The following column ran on August 7, 1988 in The Sunday Journal
of Wheaton, Illinois. Copyright 1988 by The Copley Press.
MOVIE SHOCKS RELIGIOUS RIGHT TO LIFE
by Hiawatha Bray
I recall reading somewhere that Universal Studios has carefully
maintained the equipment director Carl Laemmle used to bring
Frankenstein's monster to life in the old film. I certainly believe
The studio that made Boris Karloff a star has now put Jerry
Falwell on the comeback trail. After months of silence on the moral
struggles of the day, Jerry has been moved by a movie to take a stand
once more. At a Friday press conference, Falwell announced that he
was backing the fundamentalist campaign against the film The Last
Temptation of Christ.
The new crusade offers a splendid opportunity for the armies of
the good, so recently in retreat, to regroup and counterattack.
Times have been hard for the Religious Right these last couple of
years. As the Reagan Revolution peters out, scarcely any of their
legislative goals have been accomplished. Pornographers and
abortionists still flourish, and the corridors of our public schools
echo with Iron Maiden ballads, rather than prayers.

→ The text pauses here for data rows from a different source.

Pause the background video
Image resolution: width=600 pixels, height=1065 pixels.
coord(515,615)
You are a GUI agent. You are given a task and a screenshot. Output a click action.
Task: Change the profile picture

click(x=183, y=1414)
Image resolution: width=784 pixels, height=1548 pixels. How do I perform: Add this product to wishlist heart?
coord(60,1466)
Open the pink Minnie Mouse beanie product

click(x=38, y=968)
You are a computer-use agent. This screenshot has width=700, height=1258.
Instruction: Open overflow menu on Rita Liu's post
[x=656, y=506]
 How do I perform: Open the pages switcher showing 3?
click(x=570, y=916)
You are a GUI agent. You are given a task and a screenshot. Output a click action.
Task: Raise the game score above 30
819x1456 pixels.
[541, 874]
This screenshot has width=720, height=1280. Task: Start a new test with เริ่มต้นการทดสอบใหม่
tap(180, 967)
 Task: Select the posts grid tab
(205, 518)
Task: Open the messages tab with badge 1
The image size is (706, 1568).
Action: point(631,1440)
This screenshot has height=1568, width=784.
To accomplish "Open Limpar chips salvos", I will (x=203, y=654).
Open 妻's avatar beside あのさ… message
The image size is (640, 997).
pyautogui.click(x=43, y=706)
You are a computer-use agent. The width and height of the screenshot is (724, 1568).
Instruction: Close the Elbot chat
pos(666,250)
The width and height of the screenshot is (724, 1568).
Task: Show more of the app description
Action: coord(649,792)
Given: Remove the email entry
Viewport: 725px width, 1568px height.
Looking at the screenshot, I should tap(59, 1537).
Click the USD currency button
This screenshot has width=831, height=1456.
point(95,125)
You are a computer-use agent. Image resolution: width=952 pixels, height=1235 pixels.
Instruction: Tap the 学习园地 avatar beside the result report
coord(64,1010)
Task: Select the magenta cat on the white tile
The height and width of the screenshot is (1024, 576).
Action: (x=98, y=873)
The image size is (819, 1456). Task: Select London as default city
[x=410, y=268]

Matters went from bad to worse in the last 18 months, with a
series of ludicrous scandals among TV evangelists that made
conservative Christianity seem not merely wrong-headed but ridiculous.
Oral Roberts, the Bakkers and Jimmy Swaggart weren't particularly
active in the political sphere, but their ill fame rubbed off. Even
the faithful began to lose heart.
What the movement needed was a great, galvanizing issue, a 220-
volt controversy that would zap the Christian Right back to twitchy
life. By making an unorthodox film about Jesus, Universal Studios has
thrown the switch.
Jerry Falwell didn't respond to the treatment at first. He's
been tied up in a campaign to raise money for the defense of well-
known Christian patriot Oliver North. It was Rev. Don Wildmon, best
known for catching Mighty Mouse snorting cocaine, who first detected
the blasphemy. He began his crusade against the movie a month ago,
and has rallied so many followers that Jerry felt compelled to run to
the front of the parade.
So just what is supposed to be so bad about The Last Temptation
of Christ? The movie, based on a novel by Nikos Kazantzakis,
allegedly depicts Jesus as confused, indecisive and sex-crazed, rather
like George Bush on steroids.
Note the word "allegedly." I don't know if the film is at all
like that, not having seen it. But its fiercest critics haven't seen
it either. What's more, they've refused to go see it. True, Jerry
Falwell has agreed to attend a screening on Wednesday. But he didn't
hold off on his denunciations. And Don Wildmon flatly refused to view
it. Perhaps he feared he'd go to Hell for knowing what he was talking
This willfully ignorant leader has successfully roused legions of
trusting followers. Dr. Frankenstein's creation didn't have a mind of
its own, either. Its transplanted brain, I recall, came from a jar
The monster in those movies would always have to contend with a
gang of villagers dressed in lederhosen and armed with flaming
torches. Even as they drove off the creature, you knew that these
would-be heroes were attacking something they didn't understand.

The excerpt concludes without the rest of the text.